Ryan Farr is the chef and owner of 4505 Meats in San Francisco. This recipe appears in his new book Sausage Making, which will be available from Chronicle Books in April. (Pre-order on Amazon now.)
When I think of all-beef hot dogs, I think of the small, snappy links served at Gray's Papaya in New York City. They're rich and juicy, griddled until crispy on the outside: the perfect all- beef dog. If you can't find neck, plate, or shank meat, substitute chuck for all of the meat and fat called for in the recipe. —Ryan Farr
Ryan Farr's New York-Style Hot Dogs
About This Recipe
|Yield:||Makes about 24 hot dogs|
|Active time:||2 hours|
|Total time:||24 hours|
|Special equipment:||Meat grinder, food processor, vertical sausage stuffer|
|This recipe appears in:||How to Make Homemade Hot Dogs With Ryan Farr of 4505 Meats|
- 949 grams boneless lean beef such as neck, plate, or shank, cut into 1-inch cubes
- 137 grams beef fat, cut into 1-inch cubes
- 23 grams fine sea salt
- 10 grams paprika
- 5 grams granulated garlic
- 4 grams coarsely ground black pepper
- 3 grams onion powder
- 1 gram Cure #1
- 230 grams crushed ice
- 20 feet of rinsed sheep casings
Place the meat and fat on a rimmed baking sheet, transfer to the freezer, and chill until crunchy on the exterior but not frozen solid.

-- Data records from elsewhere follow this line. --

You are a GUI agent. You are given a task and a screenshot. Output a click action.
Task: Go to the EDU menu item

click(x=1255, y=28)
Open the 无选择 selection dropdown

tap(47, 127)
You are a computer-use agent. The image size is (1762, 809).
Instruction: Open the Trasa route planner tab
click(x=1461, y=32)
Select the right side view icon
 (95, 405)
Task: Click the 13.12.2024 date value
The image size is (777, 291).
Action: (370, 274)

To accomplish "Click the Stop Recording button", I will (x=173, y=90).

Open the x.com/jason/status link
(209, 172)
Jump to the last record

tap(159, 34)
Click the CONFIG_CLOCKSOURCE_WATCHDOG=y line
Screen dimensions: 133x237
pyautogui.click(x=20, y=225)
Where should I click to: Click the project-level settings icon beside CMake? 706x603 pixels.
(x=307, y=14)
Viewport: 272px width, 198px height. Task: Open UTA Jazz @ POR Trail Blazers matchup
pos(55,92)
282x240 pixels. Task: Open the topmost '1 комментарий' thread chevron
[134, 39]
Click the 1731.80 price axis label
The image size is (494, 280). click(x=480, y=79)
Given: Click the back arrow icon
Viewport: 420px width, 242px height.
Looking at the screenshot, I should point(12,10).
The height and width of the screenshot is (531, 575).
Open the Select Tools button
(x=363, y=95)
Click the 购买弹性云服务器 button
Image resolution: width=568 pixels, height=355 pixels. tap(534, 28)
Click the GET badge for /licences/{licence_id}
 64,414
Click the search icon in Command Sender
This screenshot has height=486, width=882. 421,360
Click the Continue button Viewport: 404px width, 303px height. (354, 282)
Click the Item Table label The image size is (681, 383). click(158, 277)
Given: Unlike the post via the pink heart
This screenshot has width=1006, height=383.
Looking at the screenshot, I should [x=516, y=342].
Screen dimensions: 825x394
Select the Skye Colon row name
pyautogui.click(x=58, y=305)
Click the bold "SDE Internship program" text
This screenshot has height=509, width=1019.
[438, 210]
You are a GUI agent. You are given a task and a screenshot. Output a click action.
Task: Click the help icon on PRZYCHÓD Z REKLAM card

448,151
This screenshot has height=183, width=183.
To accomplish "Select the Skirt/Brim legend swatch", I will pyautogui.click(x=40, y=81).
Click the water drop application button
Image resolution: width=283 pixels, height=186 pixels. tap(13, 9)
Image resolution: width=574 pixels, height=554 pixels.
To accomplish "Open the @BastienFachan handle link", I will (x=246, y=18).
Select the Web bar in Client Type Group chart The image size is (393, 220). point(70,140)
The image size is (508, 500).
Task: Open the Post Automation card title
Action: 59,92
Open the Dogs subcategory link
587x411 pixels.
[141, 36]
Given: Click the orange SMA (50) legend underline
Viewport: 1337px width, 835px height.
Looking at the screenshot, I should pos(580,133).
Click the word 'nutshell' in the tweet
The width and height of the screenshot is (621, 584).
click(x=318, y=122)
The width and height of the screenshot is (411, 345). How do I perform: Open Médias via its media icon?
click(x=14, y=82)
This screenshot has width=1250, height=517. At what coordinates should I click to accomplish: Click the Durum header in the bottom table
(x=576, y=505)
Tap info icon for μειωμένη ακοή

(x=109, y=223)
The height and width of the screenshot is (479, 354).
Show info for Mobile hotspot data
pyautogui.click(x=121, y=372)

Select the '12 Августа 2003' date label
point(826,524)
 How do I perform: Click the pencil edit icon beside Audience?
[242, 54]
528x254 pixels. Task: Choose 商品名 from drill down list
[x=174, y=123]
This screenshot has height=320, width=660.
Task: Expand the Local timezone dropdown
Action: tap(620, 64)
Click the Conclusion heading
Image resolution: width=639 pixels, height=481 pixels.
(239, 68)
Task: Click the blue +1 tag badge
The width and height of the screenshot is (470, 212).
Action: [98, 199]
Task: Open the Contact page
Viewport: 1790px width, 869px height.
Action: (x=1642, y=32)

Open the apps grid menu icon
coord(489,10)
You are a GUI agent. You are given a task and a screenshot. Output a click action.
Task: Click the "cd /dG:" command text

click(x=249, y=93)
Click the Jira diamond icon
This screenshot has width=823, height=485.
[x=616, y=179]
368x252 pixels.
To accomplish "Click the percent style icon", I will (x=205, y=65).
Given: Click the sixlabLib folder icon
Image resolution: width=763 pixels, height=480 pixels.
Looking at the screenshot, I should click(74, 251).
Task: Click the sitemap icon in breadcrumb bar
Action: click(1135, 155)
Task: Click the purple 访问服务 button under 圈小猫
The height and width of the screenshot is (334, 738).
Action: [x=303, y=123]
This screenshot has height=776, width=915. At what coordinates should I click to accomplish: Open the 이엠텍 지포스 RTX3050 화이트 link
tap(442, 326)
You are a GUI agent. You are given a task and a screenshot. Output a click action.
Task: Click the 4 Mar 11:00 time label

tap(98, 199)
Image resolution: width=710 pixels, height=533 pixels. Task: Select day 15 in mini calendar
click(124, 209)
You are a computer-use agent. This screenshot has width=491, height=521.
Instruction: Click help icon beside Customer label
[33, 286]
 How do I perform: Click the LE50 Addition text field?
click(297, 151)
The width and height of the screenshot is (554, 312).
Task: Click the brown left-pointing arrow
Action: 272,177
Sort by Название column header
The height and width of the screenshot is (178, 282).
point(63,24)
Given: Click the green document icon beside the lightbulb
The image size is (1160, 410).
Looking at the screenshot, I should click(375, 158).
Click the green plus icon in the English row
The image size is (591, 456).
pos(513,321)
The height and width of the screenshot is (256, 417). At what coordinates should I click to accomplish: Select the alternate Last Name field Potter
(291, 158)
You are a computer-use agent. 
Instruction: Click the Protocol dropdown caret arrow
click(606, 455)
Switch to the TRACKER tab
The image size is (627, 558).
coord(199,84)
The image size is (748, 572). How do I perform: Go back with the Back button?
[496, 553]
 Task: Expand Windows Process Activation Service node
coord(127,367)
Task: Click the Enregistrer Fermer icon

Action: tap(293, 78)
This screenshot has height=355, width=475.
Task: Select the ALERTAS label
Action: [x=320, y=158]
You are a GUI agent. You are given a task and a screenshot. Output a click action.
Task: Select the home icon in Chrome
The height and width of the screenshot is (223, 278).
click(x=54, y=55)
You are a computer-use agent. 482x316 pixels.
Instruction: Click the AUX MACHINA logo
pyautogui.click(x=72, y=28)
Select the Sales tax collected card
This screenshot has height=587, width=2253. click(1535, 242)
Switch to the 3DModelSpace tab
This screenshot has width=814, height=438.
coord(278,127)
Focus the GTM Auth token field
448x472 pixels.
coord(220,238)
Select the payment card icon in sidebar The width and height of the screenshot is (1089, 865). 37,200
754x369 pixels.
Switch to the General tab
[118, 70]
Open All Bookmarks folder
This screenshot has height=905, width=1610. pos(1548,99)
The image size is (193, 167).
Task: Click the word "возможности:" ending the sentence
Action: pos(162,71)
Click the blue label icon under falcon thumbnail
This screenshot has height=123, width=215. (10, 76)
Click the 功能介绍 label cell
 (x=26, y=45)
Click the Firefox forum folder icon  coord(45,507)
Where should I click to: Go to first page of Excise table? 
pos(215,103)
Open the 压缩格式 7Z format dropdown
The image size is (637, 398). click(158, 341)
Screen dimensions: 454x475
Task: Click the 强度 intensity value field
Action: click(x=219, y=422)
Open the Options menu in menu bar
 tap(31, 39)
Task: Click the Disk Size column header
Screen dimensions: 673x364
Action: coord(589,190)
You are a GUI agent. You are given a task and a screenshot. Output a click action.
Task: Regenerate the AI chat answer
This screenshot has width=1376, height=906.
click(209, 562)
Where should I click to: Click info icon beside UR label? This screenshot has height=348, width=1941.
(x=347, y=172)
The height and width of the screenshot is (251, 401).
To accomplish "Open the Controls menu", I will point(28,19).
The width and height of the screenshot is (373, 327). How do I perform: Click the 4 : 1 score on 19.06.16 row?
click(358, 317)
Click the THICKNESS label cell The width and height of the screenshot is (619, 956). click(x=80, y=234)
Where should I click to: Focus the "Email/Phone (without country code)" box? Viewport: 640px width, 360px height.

In a small bowl, add the salt, paprika, granulated garlic, black pepper, onion powder, and Cure No. 1 and stir to combine.
Nest a large mixing bowl in a bowl filled with ice. Grind the meat and fat through the small die of the grinder into the bowl set in ice.
Add the spice mixture to the meat and stir with your hands until well incorporated; the mixture will look homogenous and will begin sticking to the bowl.
Transfer the meat to the bowl of a food processor, add half the crushed ice and process until all of the ice has dissolved, 1 to
2 minutes. Add the remaining crushed ice and continue process- ing until the mixture is completely smooth, 4 to 5 minutes more. Note: The temperature of your meat during this mixing step is critically important. Its temperature should never rise about 40°F/4°C; work efficiently during this step of the process.
Spoon 2 tbsp of the meat mixture into a nonstick frying pan and spread into a thin patty. Cook the test patty over low heat until cooked through but not browned. Taste the sausage for seasoning and adjust as necessary.
Press a sheet of parchment paper or plastic wrap directly on the surface of the meat to prevent oxidation, then cover the bowl tightly with plastic wrap and refrigerate overnight. Alternatively, you can vacuum-seal the farce.
Stuff the sausage into the sheep casings and twist into links.
Smoke the links (see page 43) at 170°F/77°C, until the internal temperature of the sausage reaches 145°F/63°C, 45 to 60 minutes. Remove the sausages from the smoker, let cool slightly, then transfer to the refrigerator and let stand, uncovered, overnight. The hot dogs are then fully cooked, and can be finished on a grill or steamed.